**DOCUMENT EXCERPT:**
══════════════════════════════

In both cases, the gateway handles basic plumbing such as proxy generation and data marshalling. It also wraps the client/server conversation in a session context, and maps application-server conventions for role-based security onto a common credentialing API.

Server-side connectivity to Web services is standard. It's based on the Apache Axis SOAP (Standard Object Access Protocol) engine, to which Macromedia is a contributor. But client-side connectivity to Web services depends on a proprietary protocol spoken between the Flash client and the gateway. Although Flash is XML-capable, it isn't put forward as a direct consumer of Web services.

Macromedia cites several reasons for this restriction. One is the laudable intent not to bloat the player, and thus retain the small footprint that has allowed it to become ubiquitous. Another is a Java-like security sandbox that allows code in an .swf file access only to resources on its server of origin. Yet another is performance. The AMF (Action Message Format) protocol, which passes around binary-encoded ECMAScript objects, is far terser than ASCII XML.

To these sensible explanations we must also add Macromedia's need to create a dependence on its middleware. The Flash player is on 415 million of 500 million Internet desktops, according to Macromedia. Version 6, rolling out at the rate of 3 million per day, will be pervasive long before Microsoft's CLR (Common Language Runtime) becomes a factor on the desktop. The Flash run time is already positioned as a universal Internet client that can connect to distributed Web services -- a core benefit that the CLR may not achieve for years.

Given the sweeping ambition of Macromedia's plan, it's useful to recall that the company's roots, on both sides of the house, are firmly planted in application development. Empowering client-and server-side developers with easy-to-use tools and frameworks is a core competency. Creating Internet infrastructure is not. Flash Remoting leans over the line, as does a pending initiative code-named Tincan, which aims to bring two-way data communication and streaming audio/video to Flash developers.

══════════════════════════════

**DATA EXTRACT:**

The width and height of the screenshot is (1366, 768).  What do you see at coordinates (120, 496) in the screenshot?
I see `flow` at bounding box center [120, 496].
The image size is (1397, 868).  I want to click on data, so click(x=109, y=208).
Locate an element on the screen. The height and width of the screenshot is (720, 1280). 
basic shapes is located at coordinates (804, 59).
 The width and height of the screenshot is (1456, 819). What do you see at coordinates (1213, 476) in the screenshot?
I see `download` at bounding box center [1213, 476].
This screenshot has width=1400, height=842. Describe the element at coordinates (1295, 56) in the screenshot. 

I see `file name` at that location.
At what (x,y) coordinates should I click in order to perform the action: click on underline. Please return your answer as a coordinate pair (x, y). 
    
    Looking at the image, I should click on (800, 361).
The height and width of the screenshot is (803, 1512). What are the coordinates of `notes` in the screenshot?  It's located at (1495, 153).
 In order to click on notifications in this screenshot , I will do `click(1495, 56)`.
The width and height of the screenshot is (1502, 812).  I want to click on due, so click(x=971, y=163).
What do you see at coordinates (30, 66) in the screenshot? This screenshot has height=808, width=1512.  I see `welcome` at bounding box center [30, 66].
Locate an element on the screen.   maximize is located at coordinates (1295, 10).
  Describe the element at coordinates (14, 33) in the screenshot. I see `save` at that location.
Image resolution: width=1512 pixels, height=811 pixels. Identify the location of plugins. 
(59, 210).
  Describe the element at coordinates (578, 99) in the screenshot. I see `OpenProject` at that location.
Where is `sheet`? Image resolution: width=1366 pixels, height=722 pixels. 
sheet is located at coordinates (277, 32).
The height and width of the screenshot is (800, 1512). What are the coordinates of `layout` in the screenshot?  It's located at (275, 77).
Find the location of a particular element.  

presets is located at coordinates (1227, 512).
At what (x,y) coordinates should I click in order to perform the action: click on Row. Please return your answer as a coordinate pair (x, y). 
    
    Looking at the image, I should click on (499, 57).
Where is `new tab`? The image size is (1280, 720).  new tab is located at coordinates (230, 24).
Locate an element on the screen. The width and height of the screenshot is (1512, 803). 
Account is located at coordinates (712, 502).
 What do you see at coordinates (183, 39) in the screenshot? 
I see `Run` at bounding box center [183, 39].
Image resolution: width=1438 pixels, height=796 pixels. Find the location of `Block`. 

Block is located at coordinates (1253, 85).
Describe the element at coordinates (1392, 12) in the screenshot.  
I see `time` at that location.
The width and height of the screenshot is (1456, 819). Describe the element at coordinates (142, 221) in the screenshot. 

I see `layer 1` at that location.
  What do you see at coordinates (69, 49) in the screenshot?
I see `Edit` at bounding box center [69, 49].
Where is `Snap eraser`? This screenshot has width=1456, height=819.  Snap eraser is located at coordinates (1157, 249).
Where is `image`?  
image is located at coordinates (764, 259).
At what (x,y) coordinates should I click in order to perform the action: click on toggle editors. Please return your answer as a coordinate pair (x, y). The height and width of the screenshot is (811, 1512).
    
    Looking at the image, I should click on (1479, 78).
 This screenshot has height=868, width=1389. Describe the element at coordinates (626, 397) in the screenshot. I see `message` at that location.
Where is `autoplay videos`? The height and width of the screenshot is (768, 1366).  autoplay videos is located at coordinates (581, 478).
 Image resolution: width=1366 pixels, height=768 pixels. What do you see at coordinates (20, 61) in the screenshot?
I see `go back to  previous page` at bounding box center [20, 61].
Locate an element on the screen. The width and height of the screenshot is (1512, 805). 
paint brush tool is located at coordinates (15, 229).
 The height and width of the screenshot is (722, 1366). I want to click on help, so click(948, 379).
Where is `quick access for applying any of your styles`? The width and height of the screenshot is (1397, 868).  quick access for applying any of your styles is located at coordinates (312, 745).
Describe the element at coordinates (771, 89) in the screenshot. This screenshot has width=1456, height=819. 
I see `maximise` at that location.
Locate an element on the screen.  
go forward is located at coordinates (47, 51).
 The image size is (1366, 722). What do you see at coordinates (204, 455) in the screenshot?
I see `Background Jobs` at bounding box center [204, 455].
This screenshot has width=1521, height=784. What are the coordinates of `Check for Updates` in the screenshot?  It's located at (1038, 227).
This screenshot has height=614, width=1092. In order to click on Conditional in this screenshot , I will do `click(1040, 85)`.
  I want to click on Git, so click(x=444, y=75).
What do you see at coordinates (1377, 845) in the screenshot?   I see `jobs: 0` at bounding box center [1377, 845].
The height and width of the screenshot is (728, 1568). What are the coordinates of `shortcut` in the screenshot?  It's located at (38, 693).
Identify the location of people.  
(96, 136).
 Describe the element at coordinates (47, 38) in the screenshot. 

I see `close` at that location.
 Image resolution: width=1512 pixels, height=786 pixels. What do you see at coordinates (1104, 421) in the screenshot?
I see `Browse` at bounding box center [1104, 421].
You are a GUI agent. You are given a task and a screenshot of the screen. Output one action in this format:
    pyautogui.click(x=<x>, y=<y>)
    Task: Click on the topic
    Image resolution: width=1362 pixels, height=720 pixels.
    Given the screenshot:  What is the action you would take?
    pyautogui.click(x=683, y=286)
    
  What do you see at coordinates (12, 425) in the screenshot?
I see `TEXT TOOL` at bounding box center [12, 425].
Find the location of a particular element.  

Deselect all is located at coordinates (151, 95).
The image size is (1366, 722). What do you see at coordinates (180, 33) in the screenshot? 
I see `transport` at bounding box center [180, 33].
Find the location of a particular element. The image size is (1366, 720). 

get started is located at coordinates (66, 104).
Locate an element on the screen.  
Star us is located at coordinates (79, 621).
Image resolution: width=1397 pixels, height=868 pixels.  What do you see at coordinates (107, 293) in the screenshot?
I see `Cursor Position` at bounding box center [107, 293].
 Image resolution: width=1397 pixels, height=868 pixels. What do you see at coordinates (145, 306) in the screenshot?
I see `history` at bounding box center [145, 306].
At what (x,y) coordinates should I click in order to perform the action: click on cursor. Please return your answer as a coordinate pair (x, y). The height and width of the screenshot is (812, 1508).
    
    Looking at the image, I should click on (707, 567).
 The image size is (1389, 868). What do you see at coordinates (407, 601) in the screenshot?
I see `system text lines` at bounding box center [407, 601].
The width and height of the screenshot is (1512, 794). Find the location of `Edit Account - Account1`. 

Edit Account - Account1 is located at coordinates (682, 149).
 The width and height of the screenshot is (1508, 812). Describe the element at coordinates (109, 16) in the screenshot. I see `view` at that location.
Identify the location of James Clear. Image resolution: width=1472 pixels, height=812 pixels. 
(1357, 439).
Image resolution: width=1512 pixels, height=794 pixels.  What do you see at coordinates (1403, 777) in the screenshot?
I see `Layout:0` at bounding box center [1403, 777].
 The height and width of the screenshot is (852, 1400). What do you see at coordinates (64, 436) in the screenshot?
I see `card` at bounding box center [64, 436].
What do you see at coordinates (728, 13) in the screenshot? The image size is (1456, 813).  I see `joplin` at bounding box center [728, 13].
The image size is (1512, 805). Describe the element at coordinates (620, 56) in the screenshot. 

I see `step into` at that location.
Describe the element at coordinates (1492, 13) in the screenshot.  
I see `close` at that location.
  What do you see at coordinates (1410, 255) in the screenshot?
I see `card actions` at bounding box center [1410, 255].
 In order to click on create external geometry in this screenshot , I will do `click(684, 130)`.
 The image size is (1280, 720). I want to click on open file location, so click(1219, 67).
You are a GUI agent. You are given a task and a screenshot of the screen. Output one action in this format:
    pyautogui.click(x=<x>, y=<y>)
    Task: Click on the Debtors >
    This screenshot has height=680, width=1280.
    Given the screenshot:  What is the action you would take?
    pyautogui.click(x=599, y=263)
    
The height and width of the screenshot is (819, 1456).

══════════════════════════════

**TO DO:**
A - In the passage on Macromedia's Flash Remoting, what is server-side connectivity to Web services based on?
B - Extend the passage on Macromedia's Flash Remoting with a further paragraph that picks up after its final sentence.

**RESPONSES BY ITEM NUMBER:**
A - It is based on the Apache Axis SOAP engine.

B -
Pushing the envelope is a good thing. Internet standards follow pioneers who deliver code that works and does what people want. Web services that encapsulate business logic aren't exciting until applications make those services come alive for users. If Macromedia can transform Flash from a multimedia shell into a popular presentation layer for Internet-based business applications, the missing pieces of the Web-services puzzle -- identity management; security context; reliable messaging; and real-time, two-way data communication -- will come into focus more quickly.

Meanwhile, the creative hackers who helped to push Flash into its new role will continue to find unexpected ways to use it. Gamers have already built communication servers based on the Flash XMLSocket object, and there is a Flash implementation of XML-RPC (remote procedure call). Given a scriptable, network-aware, and XML-capable run time, there's no telling what capabilities people will discover. The MX agenda, based on proprietary Flash Remoting, invites lots of open experimentation. If Macromedia goes with the flow, it can win the hearts and minds of a generation.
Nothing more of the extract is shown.